::: Extracted data

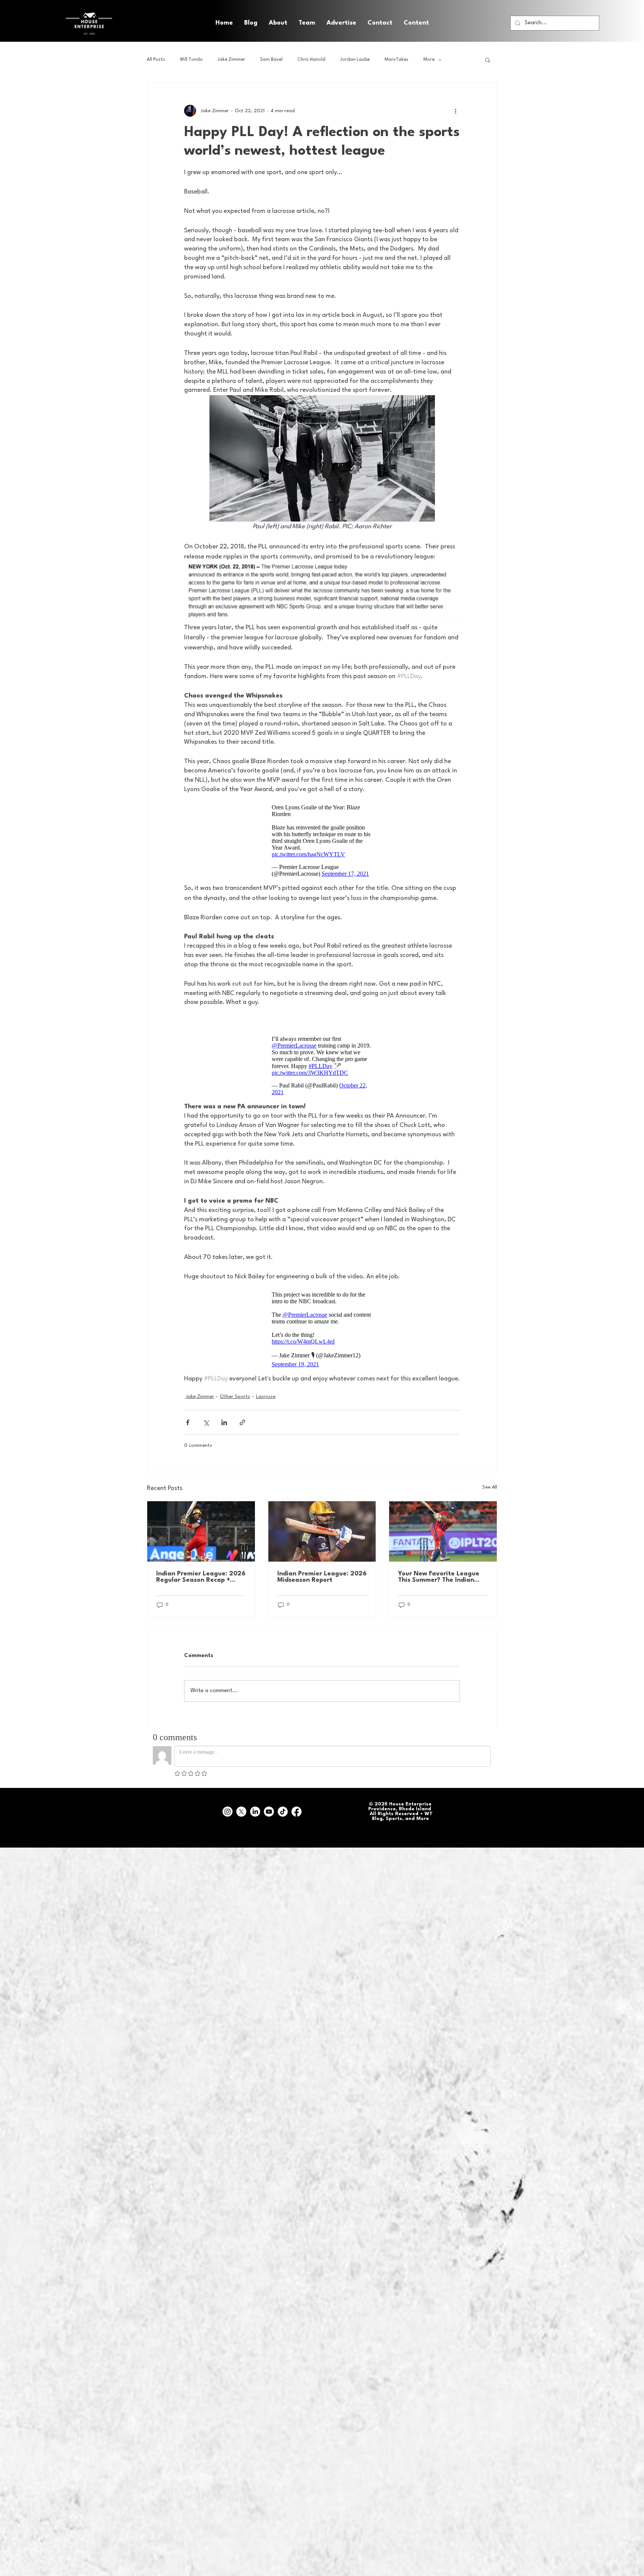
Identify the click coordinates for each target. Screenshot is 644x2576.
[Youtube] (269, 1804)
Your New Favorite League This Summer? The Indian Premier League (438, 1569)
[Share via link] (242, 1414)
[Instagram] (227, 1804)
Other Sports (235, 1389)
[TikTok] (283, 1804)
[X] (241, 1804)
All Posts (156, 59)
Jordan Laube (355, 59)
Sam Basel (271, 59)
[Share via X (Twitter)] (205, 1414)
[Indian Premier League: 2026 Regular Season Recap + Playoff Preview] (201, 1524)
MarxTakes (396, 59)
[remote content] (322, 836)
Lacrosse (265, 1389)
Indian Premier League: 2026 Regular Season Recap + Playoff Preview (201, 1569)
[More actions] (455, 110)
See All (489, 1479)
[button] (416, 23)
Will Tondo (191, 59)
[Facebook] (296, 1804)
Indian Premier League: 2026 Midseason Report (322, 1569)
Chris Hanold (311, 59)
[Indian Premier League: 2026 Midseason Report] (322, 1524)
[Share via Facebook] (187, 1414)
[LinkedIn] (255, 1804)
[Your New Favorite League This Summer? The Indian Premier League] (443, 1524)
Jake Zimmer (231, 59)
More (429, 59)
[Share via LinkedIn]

::::::

Could the lines above be copied out exactly, with no image carried over?

Identify the click coordinates for each target. Screenshot is 644x2576.
[Youtube] (269, 1804)
Your New Favorite League This Summer? The Indian Premier League (438, 1569)
[Share via link] (242, 1414)
[Instagram] (227, 1804)
Other Sports (235, 1389)
[TikTok] (283, 1804)
[X] (241, 1804)
All Posts (156, 59)
Jordan Laube (355, 59)
Sam Basel (271, 59)
[Share via X (Twitter)] (205, 1414)
[Indian Premier League: 2026 Regular Season Recap + Playoff Preview] (201, 1524)
MarxTakes (396, 59)
[remote content] (322, 836)
Lacrosse (265, 1389)
Indian Premier League: 2026 Regular Season Recap + Playoff Preview (201, 1569)
[More actions] (455, 110)
See All (489, 1479)
[button] (416, 23)
Will Tondo (191, 59)
[Facebook] (296, 1804)
Indian Premier League: 2026 Midseason Report (322, 1569)
Chris Hanold (311, 59)
[Indian Premier League: 2026 Midseason Report] (322, 1524)
[Share via Facebook] (187, 1414)
[LinkedIn] (255, 1804)
[Your New Favorite League This Summer? The Indian Premier League] (443, 1524)
Jake Zimmer (231, 59)
More (429, 59)
[Share via LinkedIn]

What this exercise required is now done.